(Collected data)
'''

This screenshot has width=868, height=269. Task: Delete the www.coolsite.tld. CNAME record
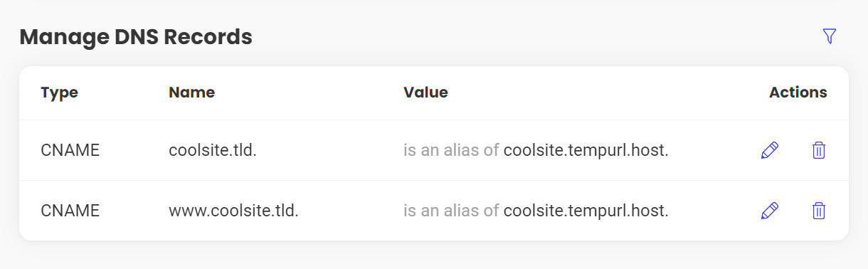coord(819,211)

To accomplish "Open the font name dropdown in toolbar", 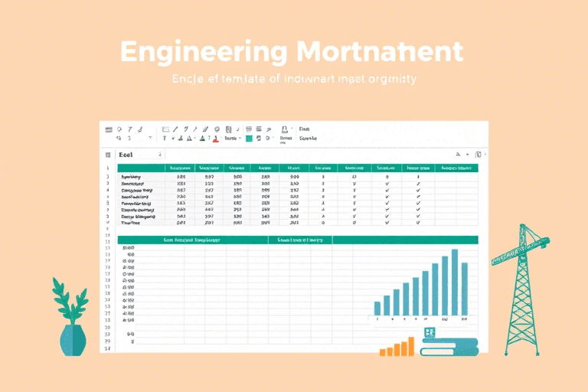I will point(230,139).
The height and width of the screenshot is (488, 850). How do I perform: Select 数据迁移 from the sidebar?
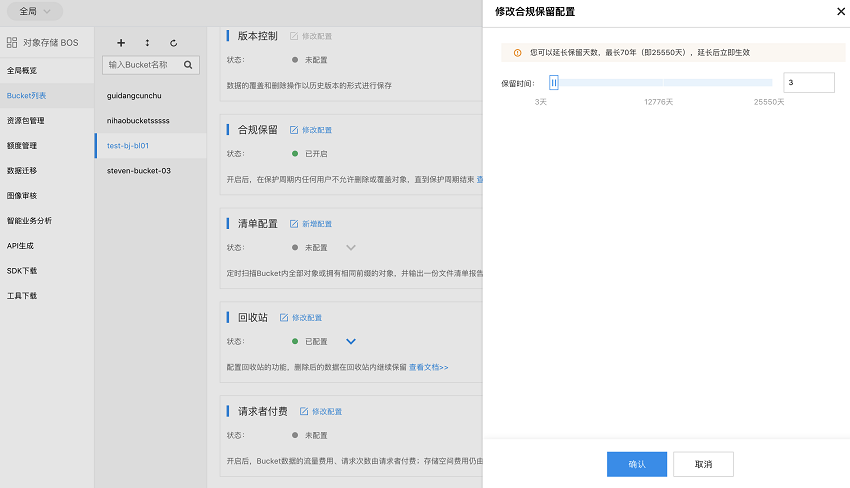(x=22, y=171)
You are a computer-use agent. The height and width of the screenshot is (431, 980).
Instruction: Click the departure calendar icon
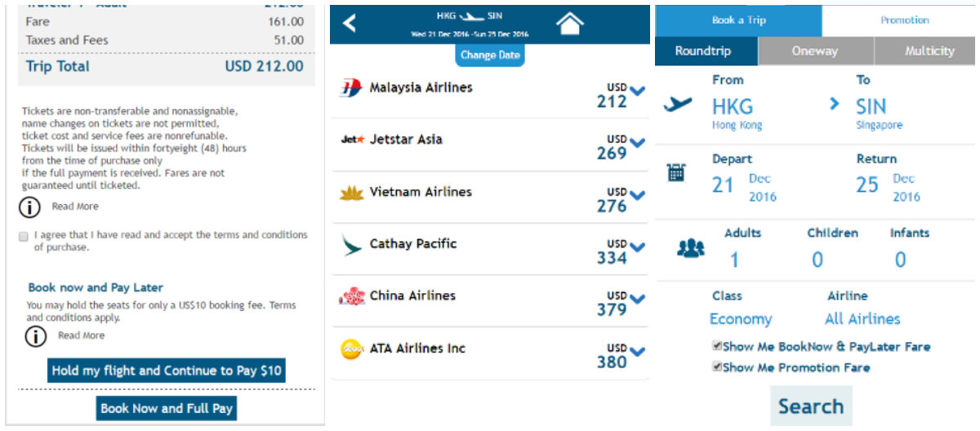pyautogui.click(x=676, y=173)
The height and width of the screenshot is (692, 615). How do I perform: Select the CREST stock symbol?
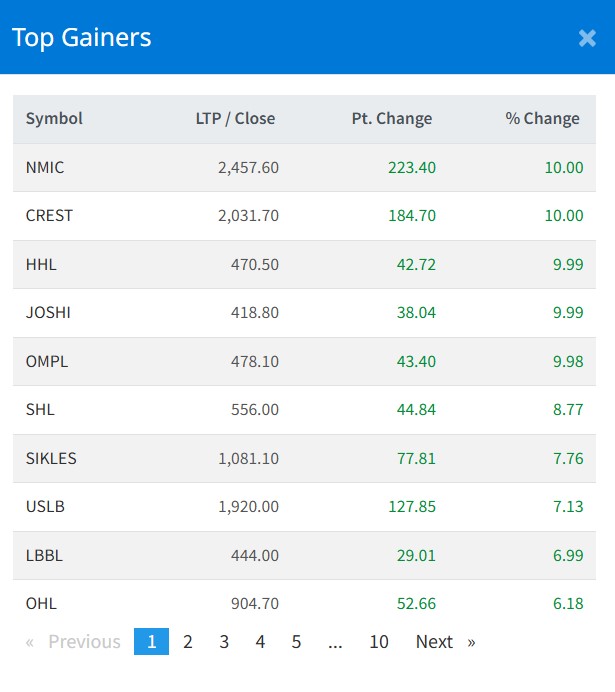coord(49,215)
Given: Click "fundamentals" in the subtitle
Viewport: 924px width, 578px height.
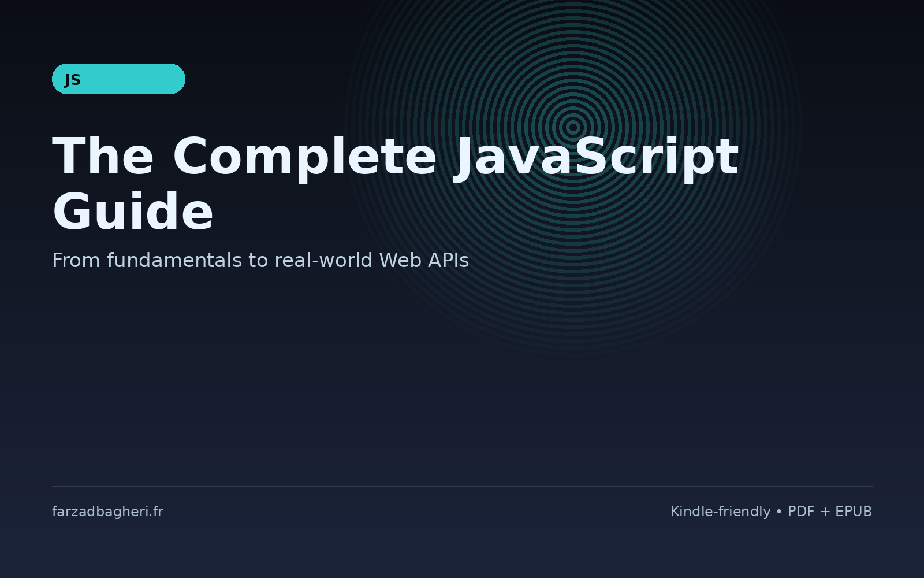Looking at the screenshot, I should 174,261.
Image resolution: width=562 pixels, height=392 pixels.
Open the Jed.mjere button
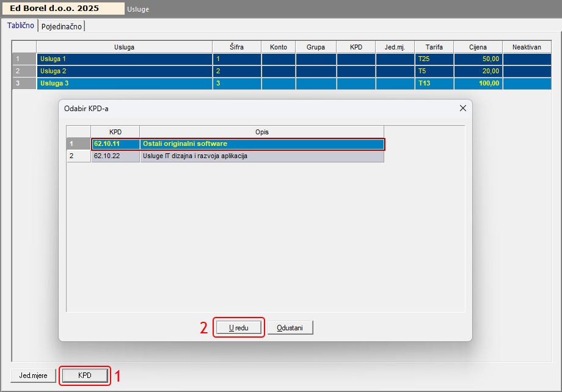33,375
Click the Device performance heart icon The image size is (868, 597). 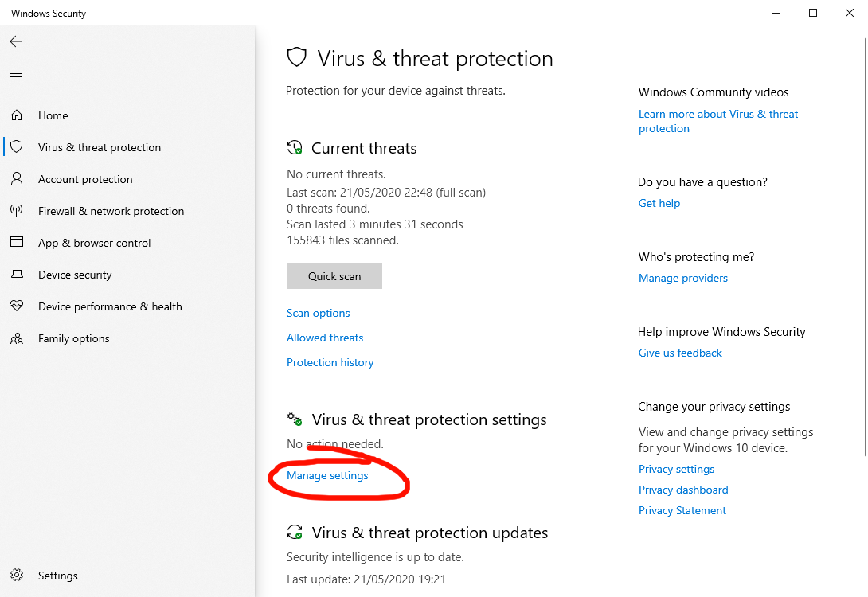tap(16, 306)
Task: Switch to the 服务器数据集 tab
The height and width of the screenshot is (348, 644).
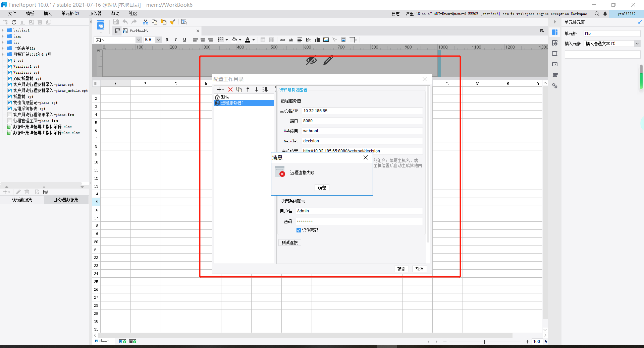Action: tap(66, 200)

'''

• **Problem**
Word for word, output the lines from the line bearing "Task: Switch to the 服务器数据集 tab" through the end of the records above, and only those, without the pictures.

• **Response**
Task: Switch to the 服务器数据集 tab
The height and width of the screenshot is (348, 644).
Action: tap(66, 200)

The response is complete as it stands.